そして、逃延びた先に辿り着いた海岸線で起きたあまりの惨劇。

生存者のおばあたちは言う。
「生き残った事が申し訳ない」「つらいです。話すことは」
おばあたちは、劇中、国や軍やアメリカに対する恨み言は一切なかった。
ただ亡くなった友人への想いと「わたしたちが語らなくちゃ」という
責任感だけを訥々と語っていた。

おばあたちの何人かは今でも「ひめゆり資料館」で自分の経験を語り継いでいる。
映画のラストシーンはおばあの「今後も語り継ぎたい」という笑顔で終わる。

終った後、「生きていてくれてありがとう」「話してくれてありがとう」と思った。
確かに重い映画だった。でも・・・見てよかったと思う。
当時の「誤った教育」には怒りを覚える。10代の少女に「自決しろ」なんて。
他にも「なぜ?」「それはないだろ?」等、割り切れなさ・腹立ちを覚えた。
でも最終的に残ったのは、おばあたちの友人への想い、優しさと生きよう
とする強さだった。

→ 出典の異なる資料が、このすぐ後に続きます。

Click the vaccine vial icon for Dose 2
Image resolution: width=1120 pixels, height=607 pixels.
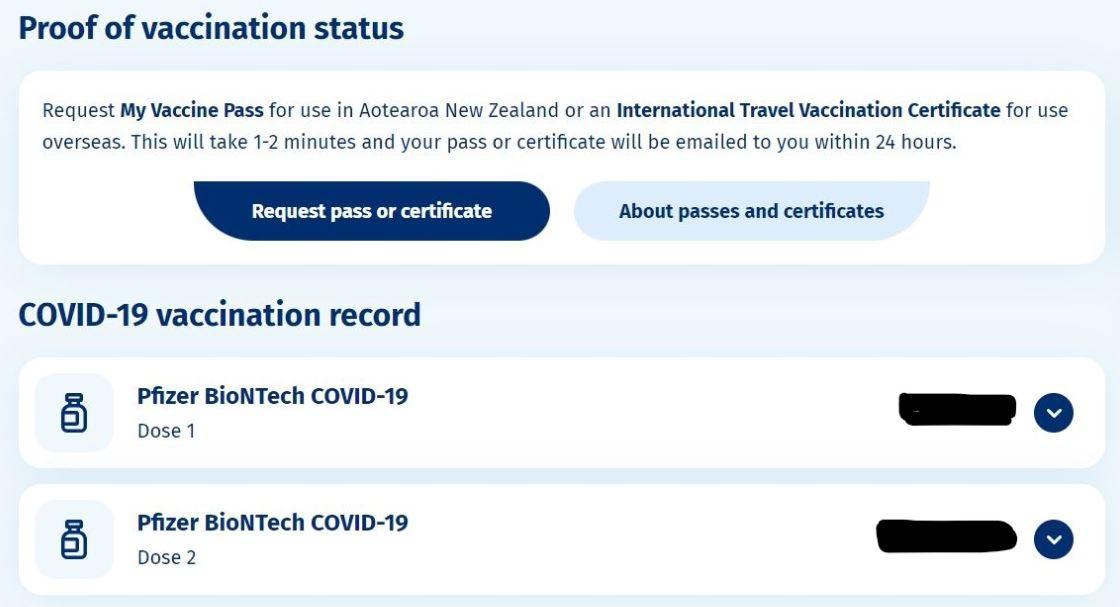pyautogui.click(x=74, y=539)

胸の中に広がったのは「温かい何か」だった。

パンフレットに、おばあたちの「若いひとたちに思い通り、自由に生きてほしい」
「命を大切にしてほしい」というメッセージがあふれていた。

10年くらいまえ・・・すべてがイヤで「いつ死んでもイイ」「消えてもイイ」
なんて思って生きてた。今年になってそんなことを思ったときもあった。
とんでもないことだ。
この映画を見て、おばあの話を聞いて、そんな自分が恥かしいと思う。
もっと・・・しっかりと・・・チャンと・・生きなくちゃ。

この映画を知るきっかけを与えてくれたCoccoに感謝したい。
この映画を撮影した柴田監督に、世に出したスタッフの皆様に感謝したい。

そして・・・何より「語ってくれた」おばあたちに・・・感謝したい。
話してくれて・・ほんとうにありがとうございました。